Filistinli araştırma kuruluşu Witness Center for Citizen Rights and Social Development'ın kurucularından Kayed Meari, Mustafa'nın "Filistin Yönetimi sisteminde kademeli değişim kavramı açısından iyi bir seçim" olduğunu ancak "temel değişiklikler" getirmeyeceğini söyledi. Meari, "Vatandaşlar genel olarak ona Abbas rejiminin bir devamı olarak bakıyor" dedi. Ancak Filistinlilerin durumu şu anda o kadar kötü ki, Mustafa kamu çalışanlarının maaşlarının tam olarak ödenmesini sağlayabilir ya da Gazze'ye insani yardım için en azından sembolik bir Filistin Yönetimi damgası vurabilirse, en azından kısa vadede popülerlik kazanacağını da sözlerine ekledi.
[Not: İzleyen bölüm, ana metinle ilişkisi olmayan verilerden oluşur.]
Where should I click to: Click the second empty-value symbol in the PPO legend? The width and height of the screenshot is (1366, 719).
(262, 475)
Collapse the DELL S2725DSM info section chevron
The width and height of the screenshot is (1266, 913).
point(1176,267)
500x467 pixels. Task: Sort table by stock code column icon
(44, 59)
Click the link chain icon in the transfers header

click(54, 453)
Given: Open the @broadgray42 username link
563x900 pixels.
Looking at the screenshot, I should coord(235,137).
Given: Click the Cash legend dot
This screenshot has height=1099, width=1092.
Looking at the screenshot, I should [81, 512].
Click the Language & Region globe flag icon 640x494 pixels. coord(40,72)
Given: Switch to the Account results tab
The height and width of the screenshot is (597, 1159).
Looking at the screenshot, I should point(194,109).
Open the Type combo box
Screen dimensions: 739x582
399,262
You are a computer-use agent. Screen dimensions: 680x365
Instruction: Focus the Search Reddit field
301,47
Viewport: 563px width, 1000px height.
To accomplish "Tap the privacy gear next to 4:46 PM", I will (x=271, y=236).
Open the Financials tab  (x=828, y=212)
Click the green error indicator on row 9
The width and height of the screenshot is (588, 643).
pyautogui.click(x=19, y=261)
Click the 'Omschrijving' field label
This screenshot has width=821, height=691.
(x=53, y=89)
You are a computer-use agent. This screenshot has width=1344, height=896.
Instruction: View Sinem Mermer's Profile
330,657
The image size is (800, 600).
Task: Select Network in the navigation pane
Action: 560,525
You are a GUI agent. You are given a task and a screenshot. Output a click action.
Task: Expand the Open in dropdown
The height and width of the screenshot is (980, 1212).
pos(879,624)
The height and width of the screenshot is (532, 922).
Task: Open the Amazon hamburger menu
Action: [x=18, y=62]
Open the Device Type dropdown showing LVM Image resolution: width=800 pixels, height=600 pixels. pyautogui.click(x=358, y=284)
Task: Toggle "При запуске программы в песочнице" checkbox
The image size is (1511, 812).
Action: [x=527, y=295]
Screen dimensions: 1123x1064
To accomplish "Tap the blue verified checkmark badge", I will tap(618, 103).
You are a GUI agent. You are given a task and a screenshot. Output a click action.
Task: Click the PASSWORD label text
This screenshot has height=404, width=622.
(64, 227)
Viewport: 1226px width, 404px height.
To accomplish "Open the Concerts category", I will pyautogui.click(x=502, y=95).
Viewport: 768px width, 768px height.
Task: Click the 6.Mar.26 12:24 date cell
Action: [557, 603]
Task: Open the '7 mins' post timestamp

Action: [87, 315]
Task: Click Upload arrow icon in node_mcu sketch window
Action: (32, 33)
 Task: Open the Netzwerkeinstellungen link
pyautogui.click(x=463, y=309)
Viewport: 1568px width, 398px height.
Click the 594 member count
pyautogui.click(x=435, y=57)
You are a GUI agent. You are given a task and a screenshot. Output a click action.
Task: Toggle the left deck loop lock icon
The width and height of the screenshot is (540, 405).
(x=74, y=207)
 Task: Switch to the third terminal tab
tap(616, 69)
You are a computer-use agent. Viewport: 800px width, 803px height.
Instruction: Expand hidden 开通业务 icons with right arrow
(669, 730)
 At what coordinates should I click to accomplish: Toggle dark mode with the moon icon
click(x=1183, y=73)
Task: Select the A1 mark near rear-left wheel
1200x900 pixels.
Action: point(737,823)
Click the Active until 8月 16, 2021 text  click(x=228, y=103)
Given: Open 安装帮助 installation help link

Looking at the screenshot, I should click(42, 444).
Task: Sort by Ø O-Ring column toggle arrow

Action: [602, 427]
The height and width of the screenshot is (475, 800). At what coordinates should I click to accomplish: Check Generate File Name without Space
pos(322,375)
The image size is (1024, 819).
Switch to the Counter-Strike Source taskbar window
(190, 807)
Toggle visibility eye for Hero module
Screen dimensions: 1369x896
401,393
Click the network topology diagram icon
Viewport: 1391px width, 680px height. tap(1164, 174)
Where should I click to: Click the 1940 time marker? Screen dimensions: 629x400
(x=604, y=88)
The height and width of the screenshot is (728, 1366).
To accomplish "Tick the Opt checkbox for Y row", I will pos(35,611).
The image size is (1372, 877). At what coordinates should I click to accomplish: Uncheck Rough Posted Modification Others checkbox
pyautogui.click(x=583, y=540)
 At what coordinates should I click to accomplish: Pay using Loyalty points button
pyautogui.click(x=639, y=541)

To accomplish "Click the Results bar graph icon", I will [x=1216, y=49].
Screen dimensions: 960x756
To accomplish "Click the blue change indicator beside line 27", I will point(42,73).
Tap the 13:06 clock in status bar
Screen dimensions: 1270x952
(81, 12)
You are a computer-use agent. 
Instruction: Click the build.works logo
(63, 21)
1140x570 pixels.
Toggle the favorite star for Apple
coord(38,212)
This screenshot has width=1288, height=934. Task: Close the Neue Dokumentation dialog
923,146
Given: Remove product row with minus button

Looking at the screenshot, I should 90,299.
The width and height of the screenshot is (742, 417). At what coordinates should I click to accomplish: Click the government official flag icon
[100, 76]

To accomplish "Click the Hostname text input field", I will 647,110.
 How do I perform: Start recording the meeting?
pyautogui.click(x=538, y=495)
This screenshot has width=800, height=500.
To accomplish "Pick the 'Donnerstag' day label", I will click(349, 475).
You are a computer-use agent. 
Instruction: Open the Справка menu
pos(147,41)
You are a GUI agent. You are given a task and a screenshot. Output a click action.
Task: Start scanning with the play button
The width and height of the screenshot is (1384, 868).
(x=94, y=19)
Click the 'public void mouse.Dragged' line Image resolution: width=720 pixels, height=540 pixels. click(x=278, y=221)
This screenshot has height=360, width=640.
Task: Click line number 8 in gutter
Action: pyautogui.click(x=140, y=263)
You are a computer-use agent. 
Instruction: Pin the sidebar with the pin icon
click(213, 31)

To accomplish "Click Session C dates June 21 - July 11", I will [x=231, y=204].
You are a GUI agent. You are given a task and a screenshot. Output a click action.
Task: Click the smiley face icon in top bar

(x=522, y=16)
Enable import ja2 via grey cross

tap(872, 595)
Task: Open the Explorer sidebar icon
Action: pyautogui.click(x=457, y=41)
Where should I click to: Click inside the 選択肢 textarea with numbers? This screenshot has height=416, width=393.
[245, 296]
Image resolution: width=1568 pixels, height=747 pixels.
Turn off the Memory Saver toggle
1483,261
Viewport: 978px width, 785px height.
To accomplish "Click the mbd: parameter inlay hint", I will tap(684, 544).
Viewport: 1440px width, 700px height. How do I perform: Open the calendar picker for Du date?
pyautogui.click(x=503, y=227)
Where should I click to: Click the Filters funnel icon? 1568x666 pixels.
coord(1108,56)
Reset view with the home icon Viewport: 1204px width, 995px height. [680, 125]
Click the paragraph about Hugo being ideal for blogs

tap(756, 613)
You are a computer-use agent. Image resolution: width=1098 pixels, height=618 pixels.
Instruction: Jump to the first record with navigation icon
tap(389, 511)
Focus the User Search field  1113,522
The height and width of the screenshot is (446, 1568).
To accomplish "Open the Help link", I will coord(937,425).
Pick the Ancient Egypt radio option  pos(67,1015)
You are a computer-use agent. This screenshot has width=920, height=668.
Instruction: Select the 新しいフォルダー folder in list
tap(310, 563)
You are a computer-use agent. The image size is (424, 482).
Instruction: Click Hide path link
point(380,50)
Ocak ayında Davos'ta düzenlenen Dünya Ekonomik Forumu'nda konuşan Mustafa, otoritenin sorunlarından çoğunlukla İsrail'i sorumlu tuttu ve "Filistin Otoritesi'nin kurum inşa etme açısından daha iyisini yapabileceğini" ancak "işgal altında bunu yapmanın zor olduğunu" söyledi. Mustafa, İsrail-Hamas savaşından sonra "İsrail'in şartların açık ve kabul edilebilir olduğu ciddi bir sürece girmesi halinde biz de karşılık vereceğiz" diyerek "güvenli, emniyetli ve müreffeh" bağımsız bir Filistin devleti kuracaklarını, böylece "halkımızın onurlu bir şekilde yaşayacağını ve bir daha savaşa gerek kalmayacağını" sözlerine ekledi.
Hamas'a gelince, El Fetih'in uzun süredir devam eden tutumunu tekrarlayarak, İsrail'in var olma hakkının kabulü de dahil olmak üzere önceki anlaşmalarını tanıdıkları sürece tüm Filistinlilerin, Filistin Kurtuluş Örgütü'ne katılabileceğini söyledi. Mustafa, "Tüm Filistinlileri bu gündem etrafında görmek ve birleştirmek istiyorum" dedi. Hamas'ın İsrail devletini yok etme arzusu göz önüne alındığında, bu noktada bu mümkün görünmüyor.